I am constantly faced with a major problem on Rhymebrain: Since I get the results from importing text from all over the web, many words in rhymebrain are not really words, and it is filled with spelling mistakes.

There is no standard dictionary that contains all of the words of English. For one thing, people make up words all the time. They verbify nouns, and noun-ify verbs. Can you pinkify your wardrobe? Sure you can! If a signer signs a document, what does the document’s signee do? I have no idea, but people have used this word thousands of times in the last hundred years.

Google’s data has problems too. In particular, it is filled with errors from the scanning process. For example, the word cr6dit appears very often, because the letter e on a printed page sometimes looks like a 6 to dumb computer software that doesn’t know any better.

There is a bright side:  The Google data has 3 billion words and a count of how many times they occur.  Maybe the misspelled words will be eclipsed by the correct ones.

Right now, I am running the data through a program that I wrote to try to figure out if I can use it to enhance the Rhymebrain results.

RhymeBrain gets most of the hits from users who enter “what rhymes with <blah>” into Google. Other dictionaries only contain the roots of words; but rhymebrain sounds out the word as a human would, so it gets a lot of traffic from weird endings like “believABLE” and “hippopotamusES”.

In a flash of inspiration while going over some analytics, I realized that people are clicking on my site when the small snippet of text displayed on Google actually contains results like the ones they are looking for. Many of my pages had this out of pure luck, but others had random headings from other parts of the page.

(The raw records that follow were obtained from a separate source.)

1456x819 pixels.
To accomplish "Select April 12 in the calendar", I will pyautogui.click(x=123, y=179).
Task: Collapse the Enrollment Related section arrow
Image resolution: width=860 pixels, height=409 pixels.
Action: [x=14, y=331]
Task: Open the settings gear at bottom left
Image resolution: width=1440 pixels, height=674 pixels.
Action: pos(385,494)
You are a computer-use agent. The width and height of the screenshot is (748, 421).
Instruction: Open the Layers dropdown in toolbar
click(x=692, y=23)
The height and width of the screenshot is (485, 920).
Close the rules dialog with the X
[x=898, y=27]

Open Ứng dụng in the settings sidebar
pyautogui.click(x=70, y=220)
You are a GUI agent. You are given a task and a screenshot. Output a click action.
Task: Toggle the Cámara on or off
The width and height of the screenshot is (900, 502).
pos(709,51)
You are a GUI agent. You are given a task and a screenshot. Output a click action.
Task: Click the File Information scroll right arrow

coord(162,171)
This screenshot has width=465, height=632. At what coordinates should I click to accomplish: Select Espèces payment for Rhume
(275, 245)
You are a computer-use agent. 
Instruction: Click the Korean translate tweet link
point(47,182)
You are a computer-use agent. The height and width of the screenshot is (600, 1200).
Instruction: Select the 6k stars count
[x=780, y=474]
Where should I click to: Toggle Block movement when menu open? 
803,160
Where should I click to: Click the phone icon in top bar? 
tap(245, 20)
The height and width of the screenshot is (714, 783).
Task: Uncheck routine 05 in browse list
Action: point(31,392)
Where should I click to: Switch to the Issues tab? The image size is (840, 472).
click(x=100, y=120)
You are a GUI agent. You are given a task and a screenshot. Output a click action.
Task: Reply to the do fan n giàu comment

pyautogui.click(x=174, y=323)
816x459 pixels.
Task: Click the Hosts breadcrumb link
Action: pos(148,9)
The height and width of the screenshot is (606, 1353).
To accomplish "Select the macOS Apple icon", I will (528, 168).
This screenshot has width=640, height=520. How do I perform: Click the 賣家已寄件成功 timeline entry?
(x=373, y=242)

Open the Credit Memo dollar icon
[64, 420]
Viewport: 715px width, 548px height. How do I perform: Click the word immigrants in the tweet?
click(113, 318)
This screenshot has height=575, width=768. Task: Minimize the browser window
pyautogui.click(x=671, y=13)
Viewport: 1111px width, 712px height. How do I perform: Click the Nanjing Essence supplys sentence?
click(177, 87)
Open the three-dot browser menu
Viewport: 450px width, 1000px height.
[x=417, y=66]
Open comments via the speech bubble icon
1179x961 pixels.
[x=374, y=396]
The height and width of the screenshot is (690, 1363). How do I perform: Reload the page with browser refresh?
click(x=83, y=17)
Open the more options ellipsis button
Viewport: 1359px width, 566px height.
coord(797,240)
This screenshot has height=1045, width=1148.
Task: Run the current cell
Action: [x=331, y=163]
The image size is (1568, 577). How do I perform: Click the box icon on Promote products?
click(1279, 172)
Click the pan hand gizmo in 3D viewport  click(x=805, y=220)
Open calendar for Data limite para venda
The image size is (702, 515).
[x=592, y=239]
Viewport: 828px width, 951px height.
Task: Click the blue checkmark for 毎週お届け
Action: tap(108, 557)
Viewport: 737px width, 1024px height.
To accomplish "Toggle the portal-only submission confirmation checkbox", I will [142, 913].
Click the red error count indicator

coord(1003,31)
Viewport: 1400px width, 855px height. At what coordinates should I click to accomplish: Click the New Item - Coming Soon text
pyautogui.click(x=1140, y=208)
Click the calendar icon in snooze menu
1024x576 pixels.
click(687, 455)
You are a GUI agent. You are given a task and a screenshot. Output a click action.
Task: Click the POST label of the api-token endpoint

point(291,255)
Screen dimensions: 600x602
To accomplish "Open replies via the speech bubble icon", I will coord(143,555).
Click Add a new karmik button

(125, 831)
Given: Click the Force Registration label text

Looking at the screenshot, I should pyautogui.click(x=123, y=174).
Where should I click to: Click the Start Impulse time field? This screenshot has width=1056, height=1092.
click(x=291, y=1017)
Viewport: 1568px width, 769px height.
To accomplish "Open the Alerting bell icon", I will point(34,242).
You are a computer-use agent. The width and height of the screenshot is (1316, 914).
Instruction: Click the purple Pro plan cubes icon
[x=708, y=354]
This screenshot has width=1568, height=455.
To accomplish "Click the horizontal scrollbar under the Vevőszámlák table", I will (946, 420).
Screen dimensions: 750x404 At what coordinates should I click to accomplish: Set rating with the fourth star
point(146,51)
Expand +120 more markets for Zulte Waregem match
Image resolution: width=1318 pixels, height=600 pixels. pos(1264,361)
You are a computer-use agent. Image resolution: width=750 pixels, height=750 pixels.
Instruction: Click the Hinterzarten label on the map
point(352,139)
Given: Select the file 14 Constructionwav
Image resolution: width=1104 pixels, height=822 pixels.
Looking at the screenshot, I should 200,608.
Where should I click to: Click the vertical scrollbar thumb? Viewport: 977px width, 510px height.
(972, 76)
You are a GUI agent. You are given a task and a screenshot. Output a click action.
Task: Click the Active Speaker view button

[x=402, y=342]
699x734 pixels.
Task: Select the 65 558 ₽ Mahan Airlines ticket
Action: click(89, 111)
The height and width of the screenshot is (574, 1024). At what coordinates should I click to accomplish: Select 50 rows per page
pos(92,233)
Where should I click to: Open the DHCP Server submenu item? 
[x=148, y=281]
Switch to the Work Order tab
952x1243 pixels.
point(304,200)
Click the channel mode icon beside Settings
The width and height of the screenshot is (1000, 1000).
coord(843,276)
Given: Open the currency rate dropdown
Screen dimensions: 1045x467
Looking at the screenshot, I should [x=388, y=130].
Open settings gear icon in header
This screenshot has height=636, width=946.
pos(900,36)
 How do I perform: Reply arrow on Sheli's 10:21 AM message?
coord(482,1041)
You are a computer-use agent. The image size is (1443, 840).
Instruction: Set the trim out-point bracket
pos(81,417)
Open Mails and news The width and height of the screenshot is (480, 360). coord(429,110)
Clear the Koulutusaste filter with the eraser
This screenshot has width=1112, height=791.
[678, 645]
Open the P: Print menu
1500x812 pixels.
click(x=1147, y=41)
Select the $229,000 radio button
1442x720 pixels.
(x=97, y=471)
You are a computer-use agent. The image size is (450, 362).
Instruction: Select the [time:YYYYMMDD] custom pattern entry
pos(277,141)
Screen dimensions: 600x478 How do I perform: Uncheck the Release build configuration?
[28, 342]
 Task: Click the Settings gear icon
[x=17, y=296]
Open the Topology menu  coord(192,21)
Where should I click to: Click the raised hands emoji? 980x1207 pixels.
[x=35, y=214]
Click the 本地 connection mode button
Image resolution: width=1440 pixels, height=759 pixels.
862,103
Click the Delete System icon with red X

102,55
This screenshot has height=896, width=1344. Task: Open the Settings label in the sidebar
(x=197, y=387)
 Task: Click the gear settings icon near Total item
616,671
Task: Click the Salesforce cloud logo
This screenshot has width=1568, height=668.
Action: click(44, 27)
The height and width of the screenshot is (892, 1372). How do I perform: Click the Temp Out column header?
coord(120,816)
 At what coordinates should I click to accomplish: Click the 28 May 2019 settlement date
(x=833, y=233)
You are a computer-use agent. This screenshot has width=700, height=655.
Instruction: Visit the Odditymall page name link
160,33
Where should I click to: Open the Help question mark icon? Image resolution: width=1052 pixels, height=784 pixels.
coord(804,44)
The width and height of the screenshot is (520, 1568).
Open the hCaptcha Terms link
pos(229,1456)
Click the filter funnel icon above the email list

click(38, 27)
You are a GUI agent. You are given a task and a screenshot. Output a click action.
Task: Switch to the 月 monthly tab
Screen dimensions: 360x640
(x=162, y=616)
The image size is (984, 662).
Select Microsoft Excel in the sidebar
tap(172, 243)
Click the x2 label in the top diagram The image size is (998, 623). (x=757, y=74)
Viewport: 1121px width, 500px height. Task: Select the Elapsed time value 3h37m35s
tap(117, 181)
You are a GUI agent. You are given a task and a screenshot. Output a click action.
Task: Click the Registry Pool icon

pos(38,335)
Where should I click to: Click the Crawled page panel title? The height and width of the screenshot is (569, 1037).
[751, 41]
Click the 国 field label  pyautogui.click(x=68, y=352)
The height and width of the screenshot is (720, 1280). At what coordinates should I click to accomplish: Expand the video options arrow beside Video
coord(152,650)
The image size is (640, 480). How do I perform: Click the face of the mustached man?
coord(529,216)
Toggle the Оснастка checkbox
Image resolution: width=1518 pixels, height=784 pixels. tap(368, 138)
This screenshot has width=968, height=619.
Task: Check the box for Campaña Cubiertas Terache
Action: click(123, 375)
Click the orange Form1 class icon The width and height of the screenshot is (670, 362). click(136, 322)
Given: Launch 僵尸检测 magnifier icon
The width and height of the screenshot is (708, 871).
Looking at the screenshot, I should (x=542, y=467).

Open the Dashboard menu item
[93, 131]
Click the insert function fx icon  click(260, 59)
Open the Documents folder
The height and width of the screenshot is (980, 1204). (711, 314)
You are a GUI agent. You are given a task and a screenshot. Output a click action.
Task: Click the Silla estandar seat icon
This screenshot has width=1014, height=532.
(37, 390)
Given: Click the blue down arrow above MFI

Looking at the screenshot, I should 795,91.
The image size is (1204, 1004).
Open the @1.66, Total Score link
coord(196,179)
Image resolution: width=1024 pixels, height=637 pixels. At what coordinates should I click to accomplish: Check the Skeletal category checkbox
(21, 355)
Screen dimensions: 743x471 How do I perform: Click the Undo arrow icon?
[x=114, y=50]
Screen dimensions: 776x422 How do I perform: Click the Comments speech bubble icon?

So now my <meta description> for the search spider bait pages contains the first few answers. Example:

http://rhymebrain.com/r/What_rhymes_with_chainsaw.html has:
<meta name=”description” content=”Rhymes with chainsaw: arkansas claybaugh laidlaw rakestraw slaybaugh … [311 more]”>

In addition, the meta tag of the main page has a call to action:

“Go ahead: try to stump it. RhymeBrain works for the toughest words, when other web sites fail.”

 

Rhymegeist!

What words do people rhyme? The 25 most sought after rhymes for 2010, on rhymebrain.com, were:

  1. eleven
  2. orange
  3. me
  4. you
  5. genius
  6. love
  7. blizzard
  8. time
  9. up
  10. life
  11. forgotten
  12. future
  13. live
  14. incredible
  15. optimism
  16. it
  17. day
  18. faith
  19. purple
  20. silver
  21. world
  22. shows
  23. pussy
  24. out
  25. feudalism

Mike over at B-Rhymes has made his own, more comprehensive list and it’s worth checking out for the commentary he added.